If you experience sudden facial weakness, weakness in the arm, problems with your speech, or difficulty understanding what someone else is saying to you, it is possible you could be experiencing a Cerebrovascular Accident, commonly known as a stroke. Other symptoms may include dizziness or confusion, difficulty swallowing, or the loss of movement to one side of the body.
According to the Stroke Association, "stroke occurs approximately 152,000 times a year in the UK". Even though older people are more at risk, nearly a third of strokes happen to those people under the age of 65 and, although rare, stroke can even occur in children and babies.
A stroke is a very serious, and potentially life threatening, medical condition which requires urgent treatment to limit any possible damage, and if you believe that either you or someone else is having a stroke, you should dial 999 immediately and request an ambulance. Sometimes the symptoms may disappear before the ambulance arrives, but you still need to go to hospital to be assessed, since you may have experienced a transient ischaemic attack, also known as a mini-stroke.
Ischemic stroke and hemorrhagic stroke are the two major types of Cerebrovascular Accident.
An ischemic stroke is the most common type of stroke and is caused by a blockage in an artery that leads to the brain. Hemorrhagic strokes occur when a blood vessel bursts and bleeds into the brain, damaging surrounding brain tissue. This is the most serious type of stroke.
Certain medical conditions may increase your risk of having a stroke. These medical conditions include high blood pressure, high cholesterol, irregular heartbeat, and diabetes. To reduce the risk of stroke, these conditions need to be regularly monitored and treated. Similarly, some lifestyle factors also play a part in increasing the risk of having a stroke. They include smoking, a poor diet, obesity, not taking enough exercise, and exceeding the recommended safe limits of alcohol.

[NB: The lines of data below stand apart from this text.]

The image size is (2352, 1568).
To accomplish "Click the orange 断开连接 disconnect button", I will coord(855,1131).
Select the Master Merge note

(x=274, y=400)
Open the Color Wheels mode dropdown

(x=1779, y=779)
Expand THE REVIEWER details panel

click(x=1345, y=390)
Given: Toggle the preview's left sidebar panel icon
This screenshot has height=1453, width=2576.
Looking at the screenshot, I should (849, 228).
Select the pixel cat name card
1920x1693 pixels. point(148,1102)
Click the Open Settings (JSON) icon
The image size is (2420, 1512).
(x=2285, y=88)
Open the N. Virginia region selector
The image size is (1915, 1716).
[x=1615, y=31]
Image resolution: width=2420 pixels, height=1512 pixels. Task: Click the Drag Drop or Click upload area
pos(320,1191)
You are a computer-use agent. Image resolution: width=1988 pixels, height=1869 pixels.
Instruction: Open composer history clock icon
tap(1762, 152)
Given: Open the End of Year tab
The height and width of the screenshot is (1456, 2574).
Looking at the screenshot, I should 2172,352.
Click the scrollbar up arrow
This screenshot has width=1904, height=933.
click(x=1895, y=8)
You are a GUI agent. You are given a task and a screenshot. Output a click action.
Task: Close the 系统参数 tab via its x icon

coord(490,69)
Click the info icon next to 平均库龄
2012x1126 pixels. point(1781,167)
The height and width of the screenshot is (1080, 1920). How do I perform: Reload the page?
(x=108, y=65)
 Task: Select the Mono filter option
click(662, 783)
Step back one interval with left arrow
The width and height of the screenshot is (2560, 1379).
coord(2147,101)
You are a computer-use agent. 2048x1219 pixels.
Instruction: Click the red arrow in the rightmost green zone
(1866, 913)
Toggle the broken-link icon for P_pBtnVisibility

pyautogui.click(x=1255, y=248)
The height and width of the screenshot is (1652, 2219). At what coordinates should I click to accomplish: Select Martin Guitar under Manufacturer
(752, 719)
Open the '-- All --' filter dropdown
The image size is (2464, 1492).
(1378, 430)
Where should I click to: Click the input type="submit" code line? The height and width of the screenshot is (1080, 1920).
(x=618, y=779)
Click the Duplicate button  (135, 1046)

Treatment for Cerebrovascular Accident depends on the type of stroke you experienced. In the case of ischemic stroke, medication is usually administered to get rid of any blood clots or to prevent any new blood clots from forming. Medication may also be given to lower high blood pressure and cholesterol in the blood. Hemorrhagic strokes may be treated with medication but, in some instances, surgery may be necessary "to treat brain swelling and reduce the risk of further bleeding".
Following a Cerebrovascular Accident, rehabilitation is often required to improve quality of life and independence. This could include physiotherapy, speech therapy, or consultations with a dietician who can give nutritional advice to ensure you eat a healthy, balanced diet. Occupational therapists, and specialist nurses and doctors, could also be involved in your rehabilitation.
Although the risk of Cerebrovascular Accident cannot be totally eliminated, there are ways to reduce the risk. To reduce your chances of a stroke, you should eat a healthy, balanced diet, ensure you take regular exercise, reduce your salt intake, and avoid smoking and drinking too much alcohol.
In 2009, Public Health England launched the Act FAST campaign, which aims to save lives by making people aware of the signs and symptoms of stroke and what to do if this medical emergency is suspected.